▸ **WORK REQUIRED**: List every line of the material below that contains the word "should".

START SUPPLIED MATERIAL

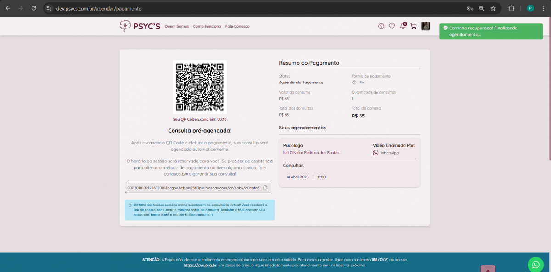Go to the Como Funciona page
Viewport: 551px width, 272px height.
207,26

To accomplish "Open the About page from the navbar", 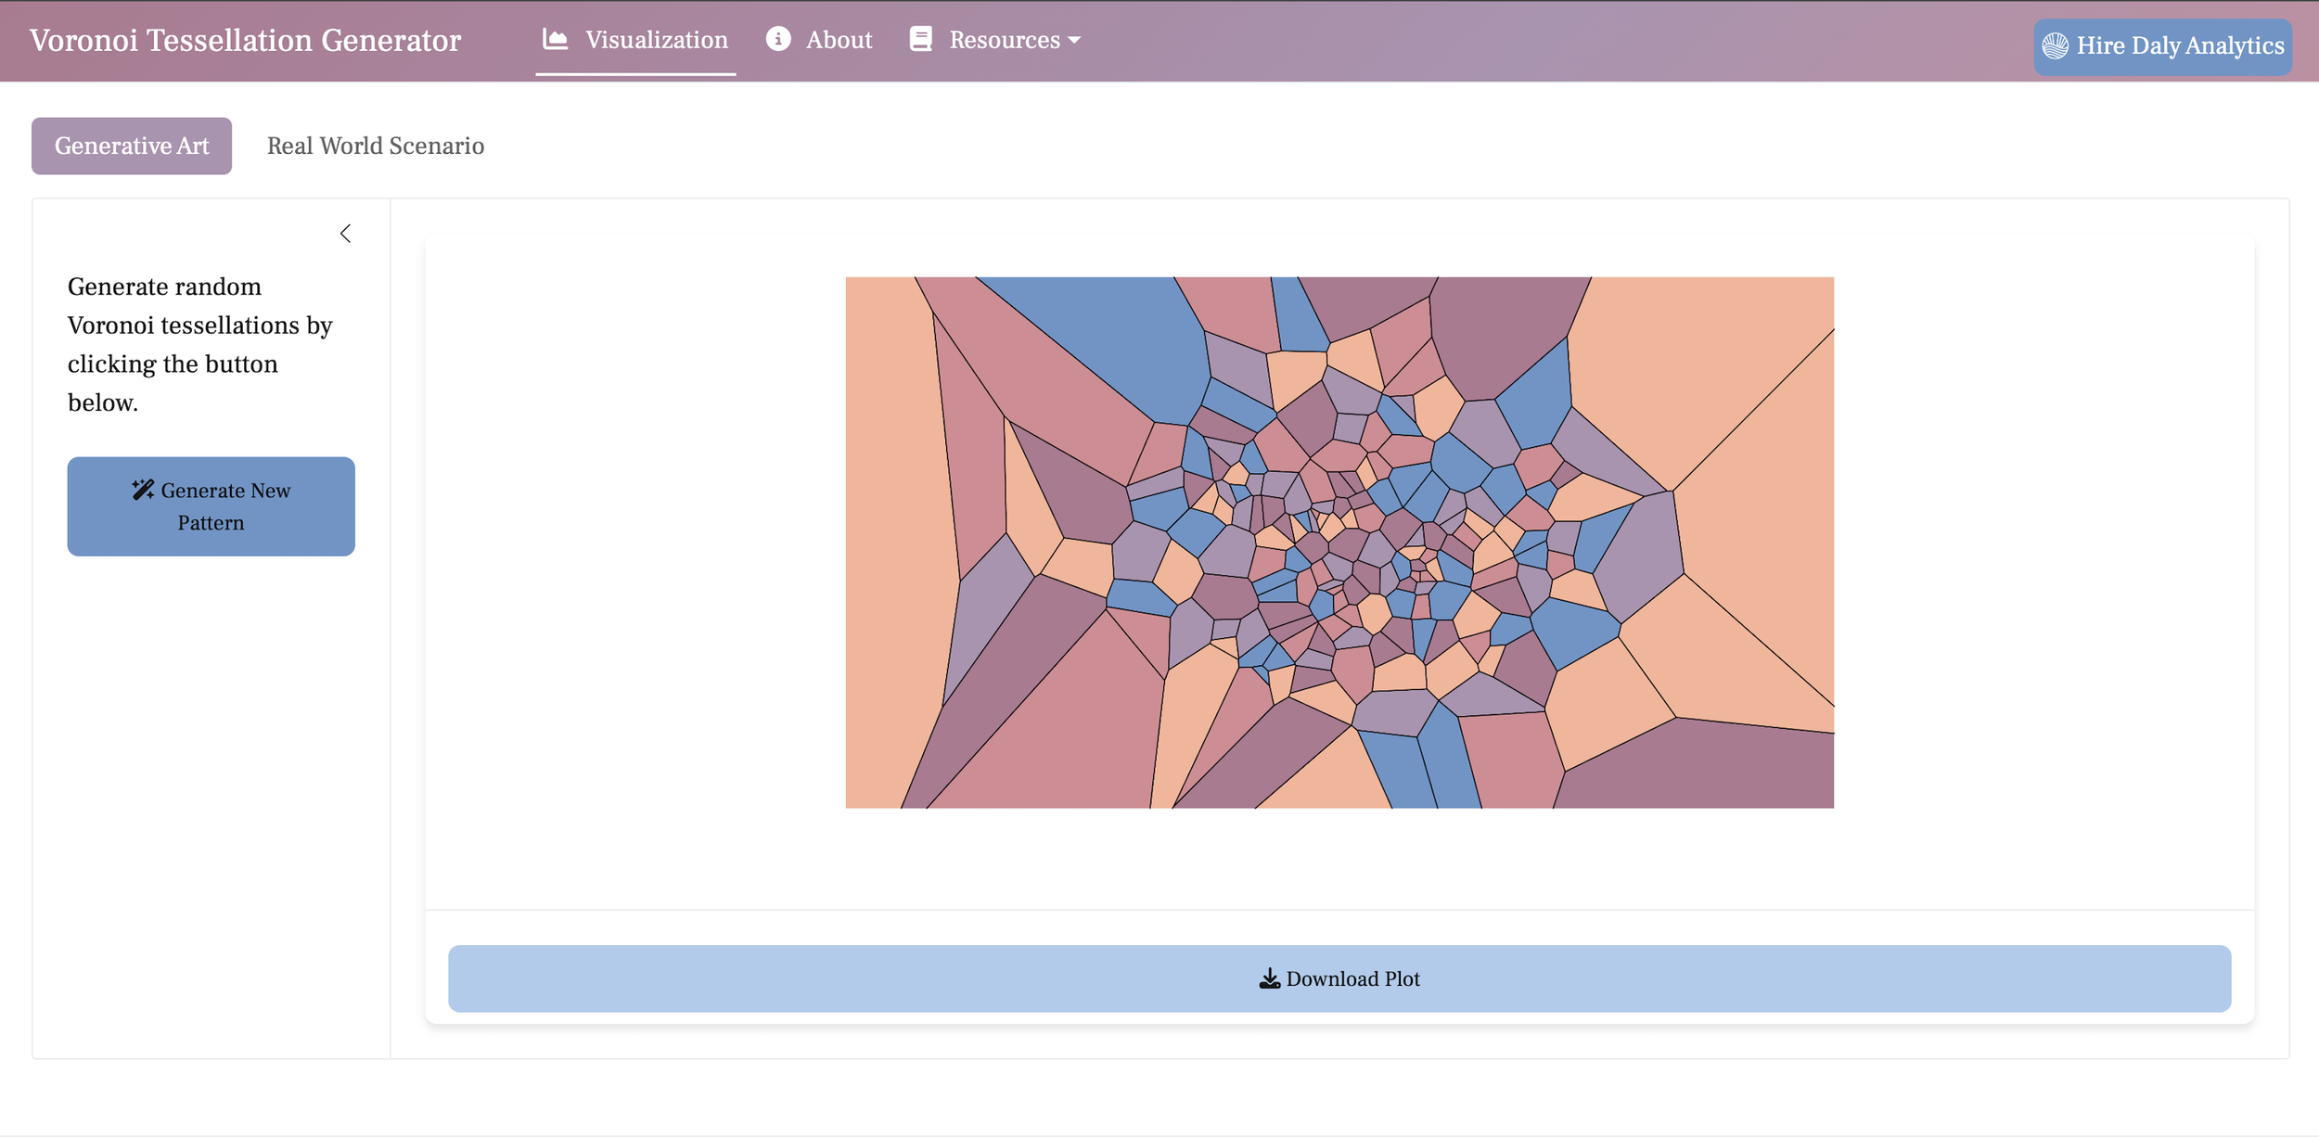I will pos(837,39).
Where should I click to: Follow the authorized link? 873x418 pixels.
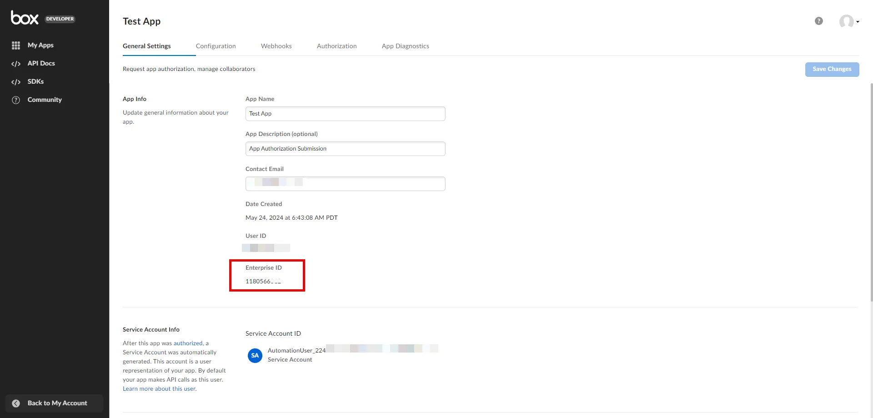tap(188, 343)
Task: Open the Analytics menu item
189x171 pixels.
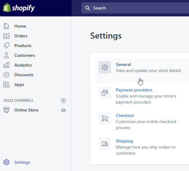Action: pyautogui.click(x=23, y=65)
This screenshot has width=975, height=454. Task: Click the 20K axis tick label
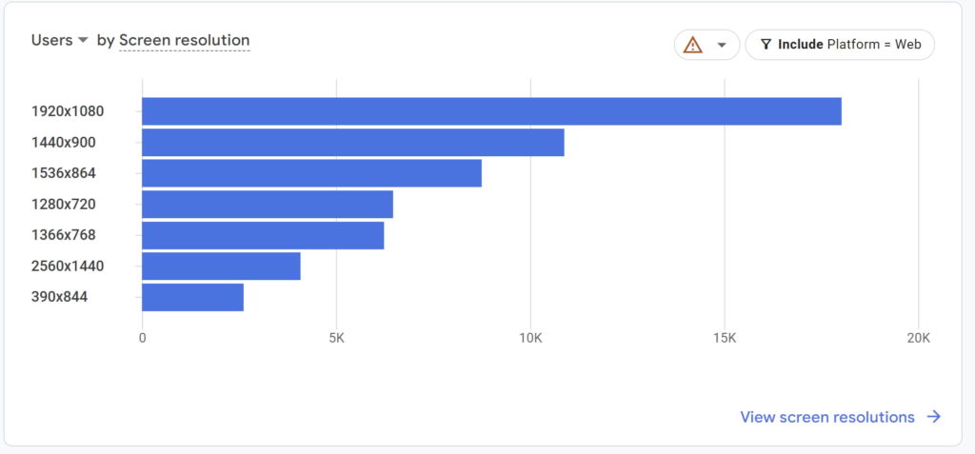(918, 338)

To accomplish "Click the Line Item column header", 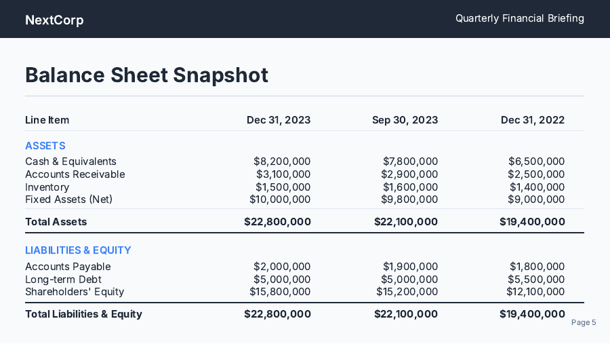I will click(x=47, y=120).
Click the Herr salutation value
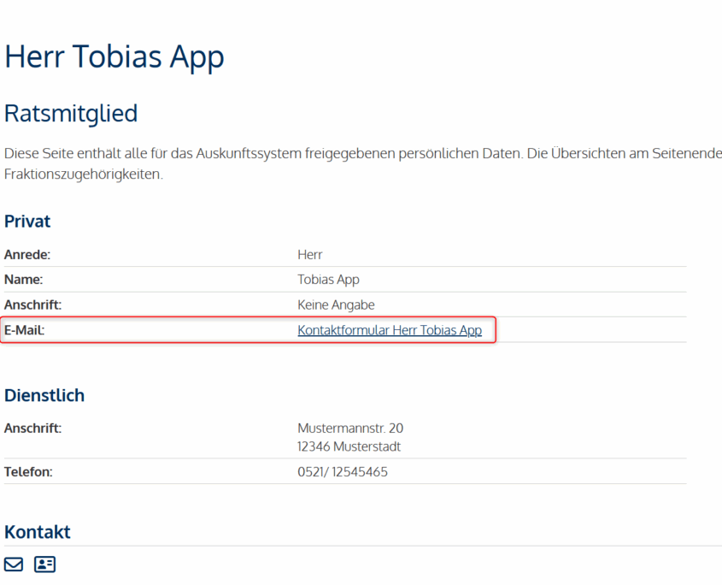Screen dimensions: 722x585 tap(310, 255)
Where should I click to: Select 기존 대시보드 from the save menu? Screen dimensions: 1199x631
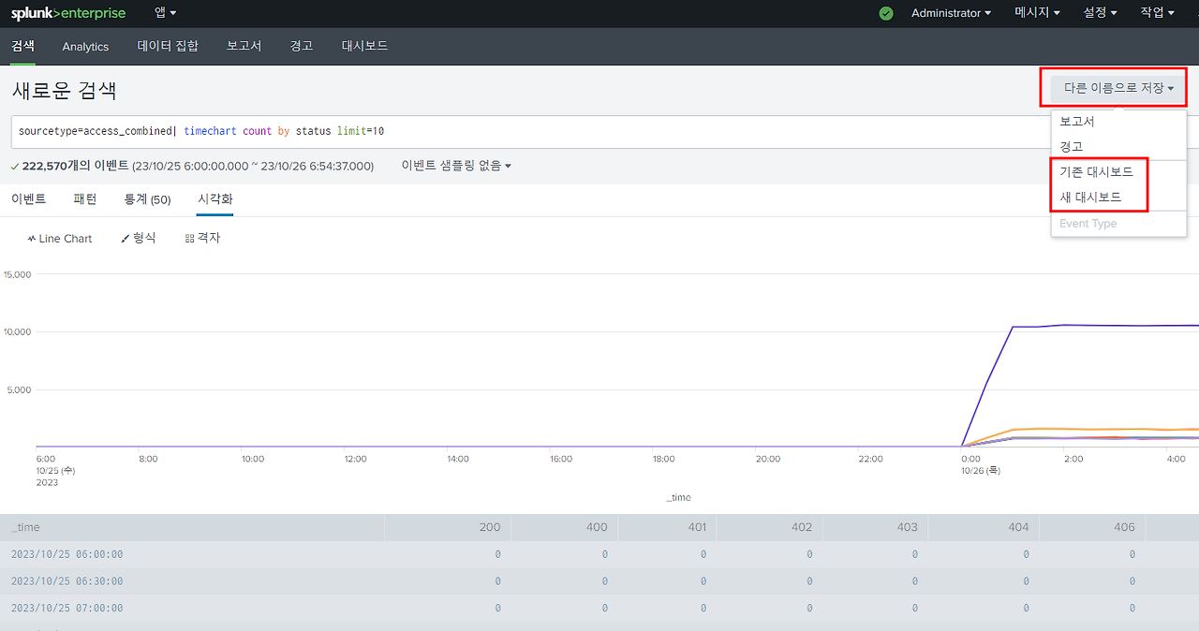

END SUPPLIED MATERIAL

▸ **OUTPUT**:
Where should I click to: Follow the authorized link? 873x418 pixels.
Where should I click to: Select 기존 대시보드 from the save menu? Screen dimensions: 1199x631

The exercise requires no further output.